- [DOCUMENT PASSAGE]:
** begin **

Warsaw City Hall. Photo: Wikimedia CommonsWarsaw City Hall. Photo: Wikimedia Commons

The commission is expected to start work at the end of May, investigating a scandal over the restitution of prime real estate in the Polish capital that has seen the dismissal of several officials at Warsaw City Hall, and calls for mayor Hanna Gronkiewicz-Waltz to resign.

The commission will be able to uphold restitution decisions or revoke them and to decide that owners can be stripped of unlawfully obtained property.

The conservative Law and Justice (PiS) government has argued the commission is needed to address glaring cases of injustice.

The opposition has argued that the commission will encroach on the powers of the courts.

Officials fired

Amid media allegations of a massive web of malpractice involving Warsaw officials, Gronkiewicz-Waltz last year announced that City Hall was firing three staff over the restitution of a prime plot of land on Chmielna street in the centre of the capital.

** end **

In the passage on the Warsaw restitution commission, what does the opposition argue the commission will do?

- [INFORMATION PROVIDED]:

** begin **

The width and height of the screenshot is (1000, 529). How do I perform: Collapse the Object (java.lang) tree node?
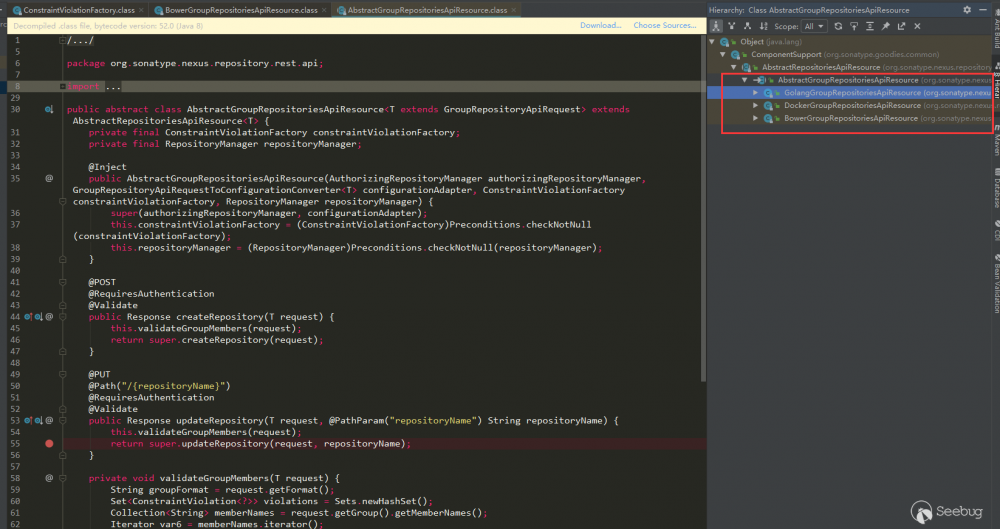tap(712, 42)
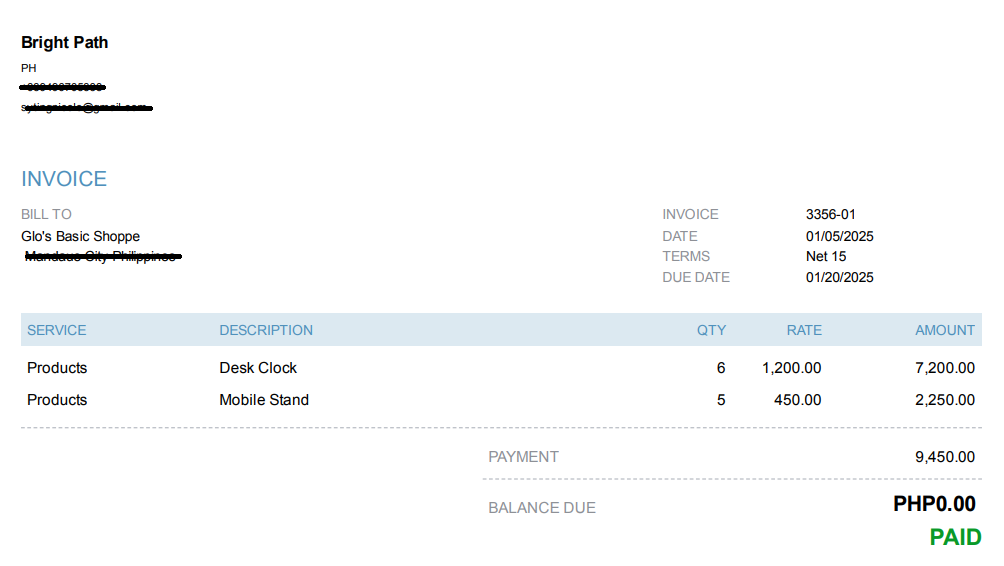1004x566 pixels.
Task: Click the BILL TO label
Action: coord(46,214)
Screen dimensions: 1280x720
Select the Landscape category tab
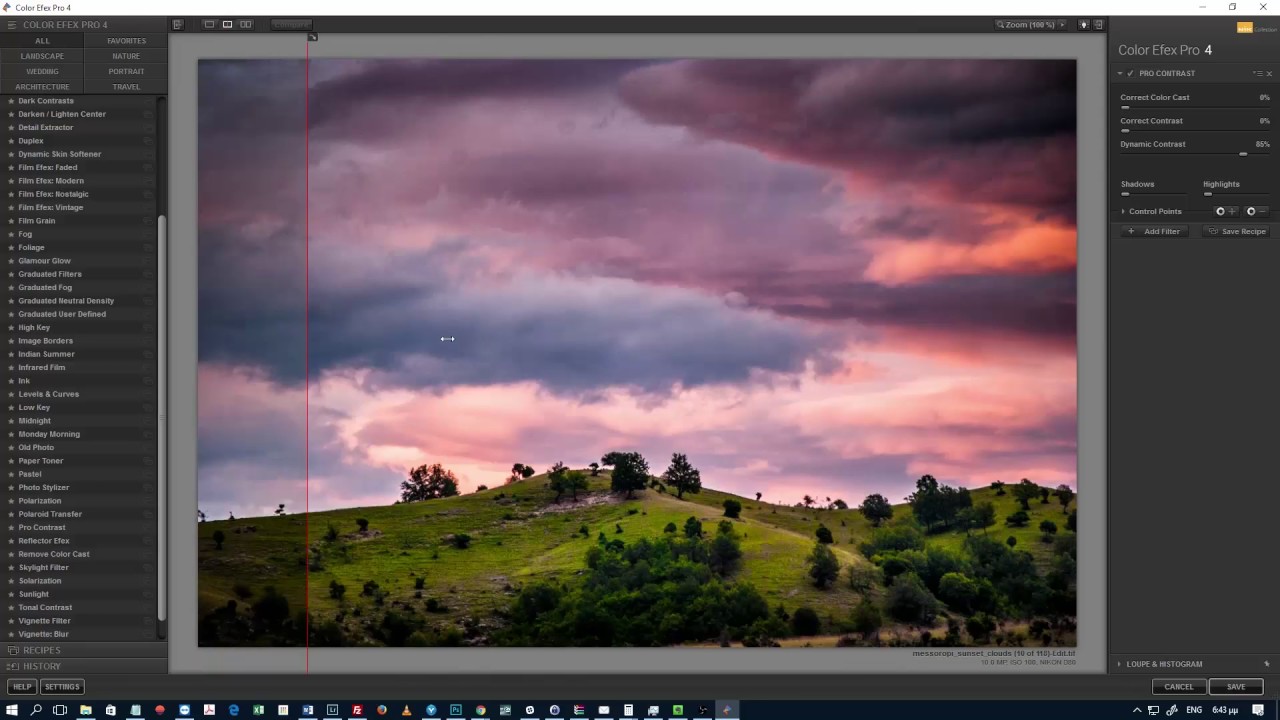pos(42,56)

** end **

- [EXERCISE OUTPUT]: It will encroach on the powers of the courts.